*** Extract ***
I applaud efforts to cut any excess costs out of our health care system. But that effort must be put into the context of a wise and evolving public policy that transforms without destroying. In Maryland, that no longer seems to be the case.
Instead, the climate for cost cutting has produced Tunnel Vision Syndrome, in which regulators see only one path, without regard to the ripple effect of their actions and without modeling the cumulative financial impact of actions taken by other state agencies, or by managed care organizations.
The impact will be devastating to the Johns Hopkins Hospital -- and to long-range economic plans of the city and state. The numbers tell the story.
Hopkins Hospital is managing rate cuts demanded of all hospitals by the state's Health Services Cost Review Commission (HSCRC), as well as revenue cuts certain to come from the state's new Medicaid Managed Care program. The combined effect chops 10 percent from Hopkins Hospital's revenue in one year. That translates into a requirement to cut our operating budget by $54.5 million between July 1 and June 30, 1998.
Should the state be cheering this cost reduction? I think not. Regulators may achieve short-term gains in reducing hospital revenues, but at the cost of crippling a major regional economic resource and national treasure. Hopkins is only one among many hospitals in Maryland, but we differ in some very critical ways. Unlike the other hospitals in the state, our patients come from well beyond the community, Maryland and the region. In reality, when we compare ourselves to our national peers, our costs are absolutely in line, or better. This, combined with our ranking as the best hospital in the nation for six consecutive years, has resulted in a considerable flow of business to Maryland from out of state and overseas. In the past year alone, 6,000 international patients sought care at the Johns Hopkins Hospital, bringing $30 million in international business to us and another $10 million in business to hotels, restaurants and shops. And this does not count revenue from the thousands of patients who come from all over the United States.
The regulatory commission's current plan to impose a "System Correction Factor" of further cuts must be seen in the context of the equally short-sighted actions of the Department of Health in developing a payment formula for managed care. This formula ** puts teaching hospitals like Hopkins at a disadvantage by giving windfall revenues to nonteaching hospitals and will have the chilling effect of inhibiting our ability to compete for patients on a national and international level. It is a formula for disaster.
*** End of Extract ***
Problem A:
List every dollar amount stated in the commentary on Maryland hospital cost cuts.
Problem B:
Duplicate the portion of the commentary on Maryland hospital cost cuts that begins at the words "Hopkins Hospital is"; stop after "June 30, 1998.".
The extracted items have no connection to the commentary.
*** Given records ***
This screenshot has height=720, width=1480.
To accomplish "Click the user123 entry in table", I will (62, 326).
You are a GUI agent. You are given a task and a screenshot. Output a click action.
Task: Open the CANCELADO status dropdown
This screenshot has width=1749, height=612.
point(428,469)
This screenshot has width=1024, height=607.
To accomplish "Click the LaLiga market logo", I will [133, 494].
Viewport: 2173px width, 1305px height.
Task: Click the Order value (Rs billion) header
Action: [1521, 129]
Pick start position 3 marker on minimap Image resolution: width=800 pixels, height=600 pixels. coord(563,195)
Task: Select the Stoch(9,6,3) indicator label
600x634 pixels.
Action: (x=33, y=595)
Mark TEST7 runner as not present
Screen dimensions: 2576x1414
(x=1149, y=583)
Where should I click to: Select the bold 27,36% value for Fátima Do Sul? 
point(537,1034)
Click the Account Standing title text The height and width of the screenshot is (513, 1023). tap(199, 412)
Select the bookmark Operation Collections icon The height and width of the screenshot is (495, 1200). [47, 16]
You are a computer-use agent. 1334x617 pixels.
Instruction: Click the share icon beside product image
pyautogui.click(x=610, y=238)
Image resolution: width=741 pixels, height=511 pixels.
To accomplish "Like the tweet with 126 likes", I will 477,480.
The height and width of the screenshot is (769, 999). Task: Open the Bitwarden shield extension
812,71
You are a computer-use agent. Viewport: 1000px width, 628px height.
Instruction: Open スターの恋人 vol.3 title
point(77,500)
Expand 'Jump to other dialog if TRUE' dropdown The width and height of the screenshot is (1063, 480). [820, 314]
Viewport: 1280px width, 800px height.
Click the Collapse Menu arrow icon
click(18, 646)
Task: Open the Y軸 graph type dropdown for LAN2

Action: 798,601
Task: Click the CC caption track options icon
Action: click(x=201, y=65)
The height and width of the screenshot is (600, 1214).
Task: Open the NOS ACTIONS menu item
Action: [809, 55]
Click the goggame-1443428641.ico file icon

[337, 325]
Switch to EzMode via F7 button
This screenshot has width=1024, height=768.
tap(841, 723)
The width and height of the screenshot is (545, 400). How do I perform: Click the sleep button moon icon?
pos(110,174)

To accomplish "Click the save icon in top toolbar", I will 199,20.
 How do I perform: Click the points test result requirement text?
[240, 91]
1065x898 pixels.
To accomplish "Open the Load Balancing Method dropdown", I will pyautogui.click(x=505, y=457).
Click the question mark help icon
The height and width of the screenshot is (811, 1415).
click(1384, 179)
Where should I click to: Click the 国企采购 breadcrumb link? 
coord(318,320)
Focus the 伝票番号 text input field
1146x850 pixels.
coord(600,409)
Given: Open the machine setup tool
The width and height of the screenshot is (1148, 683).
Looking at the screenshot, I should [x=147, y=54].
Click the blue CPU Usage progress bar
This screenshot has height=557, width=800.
*** End of Given records ***
Task result A:
$54.5 million, $30 million, $10 million

Task result B:
Hopkins Hospital is managing rate cuts demanded of all hospitals by the state's Health Services Cost Review Commission (HSCRC), as well as revenue cuts certain to come from the state's new Medicaid Managed Care program. The combined effect chops 10 percent from Hopkins Hospital's revenue in one year. That translates into a requirement to cut our operating budget by $54.5 million between July 1 and June 30, 1998.